- Born: November 1935
- Died: 22 March 2022 (aged 86)
- Occupation: Property investor
- Spouse: Married
- Children: 8

= Heinrich Feldman =

British property investor (1935–2022)

Heinrich Feldman, also known as Harold Feldman or Chaim Moshe Feldman, (born November 1935 – 22 March 2022) was a British property investor. In 2022, his wealth was estimated at £360-800 million.

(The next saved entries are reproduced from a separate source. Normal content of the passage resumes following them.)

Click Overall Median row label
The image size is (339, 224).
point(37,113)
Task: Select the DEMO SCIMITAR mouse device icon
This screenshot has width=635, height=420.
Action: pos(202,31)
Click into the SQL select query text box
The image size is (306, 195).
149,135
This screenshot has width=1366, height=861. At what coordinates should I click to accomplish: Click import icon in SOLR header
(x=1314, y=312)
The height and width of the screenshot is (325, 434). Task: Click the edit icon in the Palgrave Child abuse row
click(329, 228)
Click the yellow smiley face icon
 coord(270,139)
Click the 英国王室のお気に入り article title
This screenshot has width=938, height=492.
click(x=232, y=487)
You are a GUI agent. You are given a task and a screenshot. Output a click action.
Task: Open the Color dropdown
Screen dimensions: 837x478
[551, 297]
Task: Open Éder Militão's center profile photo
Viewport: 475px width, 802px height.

== Companies founded and owned ==
=== Inremco 26 ===
Inremco 26 is among the London-based property redevelopment and holding companies Feldman founded in 1983. In its financial year 2012-13, it had assets of £107,000,00000. The company bought 1 Poultry, in the City of London, for two million less than this sum in December 2010. The company sold the large block for a gross gain of £500 million to the private equity firm Perella Weinberg Partners in 2014.

=== Wade Properties ===
Wade Properties is Feldman's company having the same purposes based in Israel.

== Family trustee ==
Feldman was the main donor and indirect trustee of the Mazal Brocha Trust, belonging to his descendants, managed by Bank Leumi Overseas Trust Corporation, a Jersey company. In 2013, he directed the corporation sue its lawyers as to the mechanism used for certain Israeli property investments.